• Text block:
<<<<

However, I recommend overweighting the gold miners on account of their likely counter-cyclicality.

The last time I was bullish on the gold miners when the rest of the stock market was topping was 2000.  Many investors worried then too that they would fall when the tech bubble popped.

It has been a miserably long bear market in gold stocks – the second longest I have ever seen in my 25 year career, 49 year young life, and as far back as the Barron’s gold stock data goes (1939).

As miserable as you feel about buying gold stocks today, I feel much the same writing about them.

But this is nevertheless the time to own them.  I do not believe in gold stocks as an asset class unto themselves and do not hold them up as a means of wealth preservation like I do the precious metals – and actual asset classes like stocks and real estate in the right circumstances (not the current ones).

The precious metals equities can be considered derivative of the precious metals story, but I think this too is a mistake that leads to the kind of blood bath we’ve seen.  Repeat after me: gold stocks do not suit a buy and hold strategy like a bona fide asset class.  I prefer to view them as any other sector or business, and just as susceptible to the vagaries of the business cycle and over investment as any.

I believe that the precious metals are the best guard against the aforementioned wealth confiscations for investors that seek a relatively long term buy and hold strategy of wealth preservation in a system where inflationism and interventionism are the norm.  The equity and real estate classes require more vigilance.  The stock averages are constantly rebalanced, for ex., and require compositional changes, if only to cull the businesses destroyed in the unnecessary downturns produced by the central bank’s unsound policies, let alone those that die away from technological or other forms creative destruction.

If memory serves, no other current Dow component besides GE existed in the 1920’s, and its composition has been changed often.  If you wanted to beat the average I would suggest that it would require even more vigilant monitoring of the composition of your equity portfolio than Dow.

Instead, a gold or silver ounce is still a gold or silver ounce –through millennia.

True: if our monetary system were sound, there would be no need to own gold or silver (as assets).

And since there’d be no malinvestment or business cycle you wouldn’t have to change your stock portfolio as often.  Value investors would reign instead of momentum traders.  Indeed, even in this climate, I prefer equity because I believe it offers a chance to beat my precious metals holdings, and for other reasons of convenience, diversity, and my personal risk tolerance level.  I think real estate is also a good long-term hedge and protection against inflation and other abusive policies of the central bank.  But both equity and real estate require some knowledge –i.e., what kind of real estate or what kind of businesses to invest in – which requires work and vigilance.  I’m not saying that gold and silver aren’t volatile.  Nothing is safe from that.  Nor am I saying the government won’t try to outlaw them in the future.  Although I don’t think they would succeed if they tried.  What I am saying is that gold and silver bullion offer the best passive way to save in this environment over the long term without having to work for additional returns –which can be very hard to obtain over gold/silver returns in this climate.

>>>>

• Short task 1:
Answer these questions using the commentary on gold stocks:
(a) How far back does the Barron's gold stock data go?
(b) Apart from GE, how many current Dow components does the writer recall existing in the 1920s?
(c) In what year was the writer last bullish on the gold miners while the rest of the stock market was topping?
• Short task 2:
Write the next few paragraphs of the commentary on gold stocks, picking up after its final sentence.

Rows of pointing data

<<<<

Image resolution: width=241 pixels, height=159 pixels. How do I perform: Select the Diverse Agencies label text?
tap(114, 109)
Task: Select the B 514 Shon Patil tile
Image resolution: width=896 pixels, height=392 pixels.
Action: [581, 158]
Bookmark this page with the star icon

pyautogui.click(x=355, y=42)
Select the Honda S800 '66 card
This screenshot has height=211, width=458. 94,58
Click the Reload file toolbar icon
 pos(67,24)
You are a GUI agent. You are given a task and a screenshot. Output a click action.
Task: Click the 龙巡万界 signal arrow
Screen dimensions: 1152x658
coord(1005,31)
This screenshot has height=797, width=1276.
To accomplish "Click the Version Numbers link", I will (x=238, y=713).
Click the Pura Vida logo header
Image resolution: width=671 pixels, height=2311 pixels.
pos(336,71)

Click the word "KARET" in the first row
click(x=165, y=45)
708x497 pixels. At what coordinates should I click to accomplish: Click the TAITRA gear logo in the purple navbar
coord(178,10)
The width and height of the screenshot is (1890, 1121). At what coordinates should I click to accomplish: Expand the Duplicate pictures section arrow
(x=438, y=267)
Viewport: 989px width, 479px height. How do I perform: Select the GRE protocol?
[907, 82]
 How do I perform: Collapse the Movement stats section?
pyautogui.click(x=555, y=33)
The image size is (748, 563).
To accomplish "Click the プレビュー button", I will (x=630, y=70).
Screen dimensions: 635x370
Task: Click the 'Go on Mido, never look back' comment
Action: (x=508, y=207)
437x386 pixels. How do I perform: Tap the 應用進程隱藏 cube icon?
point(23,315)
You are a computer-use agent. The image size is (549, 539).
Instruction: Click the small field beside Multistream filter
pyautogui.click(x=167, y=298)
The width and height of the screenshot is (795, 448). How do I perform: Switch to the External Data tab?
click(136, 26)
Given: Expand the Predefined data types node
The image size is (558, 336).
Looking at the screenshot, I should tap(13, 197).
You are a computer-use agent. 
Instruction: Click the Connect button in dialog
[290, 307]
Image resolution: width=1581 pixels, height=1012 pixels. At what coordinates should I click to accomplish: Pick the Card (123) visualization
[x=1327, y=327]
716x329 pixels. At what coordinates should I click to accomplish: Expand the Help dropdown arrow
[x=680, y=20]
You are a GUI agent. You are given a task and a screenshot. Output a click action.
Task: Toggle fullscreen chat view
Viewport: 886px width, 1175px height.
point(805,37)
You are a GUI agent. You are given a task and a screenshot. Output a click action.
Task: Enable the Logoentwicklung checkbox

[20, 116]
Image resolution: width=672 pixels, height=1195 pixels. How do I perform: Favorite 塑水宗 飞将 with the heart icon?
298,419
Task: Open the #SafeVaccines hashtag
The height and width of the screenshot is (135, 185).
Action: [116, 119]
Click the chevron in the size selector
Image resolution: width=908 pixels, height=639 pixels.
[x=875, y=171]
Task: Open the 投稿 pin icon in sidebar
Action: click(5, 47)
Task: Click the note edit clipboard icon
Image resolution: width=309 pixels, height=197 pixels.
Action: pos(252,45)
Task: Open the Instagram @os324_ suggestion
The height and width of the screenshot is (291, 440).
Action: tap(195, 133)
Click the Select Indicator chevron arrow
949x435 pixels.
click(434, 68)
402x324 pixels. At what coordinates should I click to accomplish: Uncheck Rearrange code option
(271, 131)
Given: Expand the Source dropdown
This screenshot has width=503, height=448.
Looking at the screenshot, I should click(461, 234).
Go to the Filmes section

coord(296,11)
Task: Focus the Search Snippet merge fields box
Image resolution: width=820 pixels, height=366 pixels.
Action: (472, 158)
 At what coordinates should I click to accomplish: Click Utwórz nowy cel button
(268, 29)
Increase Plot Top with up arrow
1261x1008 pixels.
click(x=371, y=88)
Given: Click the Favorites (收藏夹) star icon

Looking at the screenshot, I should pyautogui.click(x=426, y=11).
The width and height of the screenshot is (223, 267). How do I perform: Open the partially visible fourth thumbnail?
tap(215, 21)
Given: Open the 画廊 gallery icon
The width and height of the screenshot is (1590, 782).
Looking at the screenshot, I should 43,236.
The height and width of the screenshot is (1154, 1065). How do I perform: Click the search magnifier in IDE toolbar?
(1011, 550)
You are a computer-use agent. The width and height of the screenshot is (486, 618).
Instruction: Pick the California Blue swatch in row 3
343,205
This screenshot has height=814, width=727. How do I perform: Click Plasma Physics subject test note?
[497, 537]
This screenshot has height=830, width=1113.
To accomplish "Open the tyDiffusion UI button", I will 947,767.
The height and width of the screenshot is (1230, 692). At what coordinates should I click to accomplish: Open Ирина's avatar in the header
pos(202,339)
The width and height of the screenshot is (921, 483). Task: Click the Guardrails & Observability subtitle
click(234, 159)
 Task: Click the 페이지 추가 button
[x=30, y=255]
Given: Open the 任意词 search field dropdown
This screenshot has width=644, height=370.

>>>>

• Expected output 1:
(a) To 1939.
(b) None.
(c) 2000.

• Expected output 2:
Stock and real estate investments have matured.  They are no longer cheap.  And they are making bubble like moves, broadly speaking – from the US to Japan – wherever central banks have been busy transferring wealth and the command over the economy’s scarce resources to Wall Street.

I don’t know when it is going to end but the extent of the interest rate suppression, globally, assures us that it will end, and likely with a thud.  The Dow/Gold ratio is headed back to 1x, though that will not be evident until the current trend reverses, and/or we see the price inflation that will be inevitable once the public realizes why a market driven normalization of interest rates in the ‘advanced’ economies is no longer possible without bankrupting the states that protect the banking and financial monopolies.

Unless some public pushback forces the authorities to deal with the fundamental problems of adopting big government ideas that no one can pay for, let alone getting them to liquidate the public debt and privatize public assets, the precious metals investment strategy offers the best long term value, imo.

This is particularly true from here; in what must be a late inning stretch for the latest boom any way we slice and dice it.  You will never see gold or silver bullion become as worthless as Citigroup stock did.

Even if they fall another 25%, I strongly suggest buying, just based on my view that bullion is currently the cheapest of the asset classes that can protect investors against inflation and other forms of theft.

With regard to gold stocks, I make an additional plea to value investors and speculators with a higher tolerance for risk (and especially equity oriented investors), and who are currently on the sidelines.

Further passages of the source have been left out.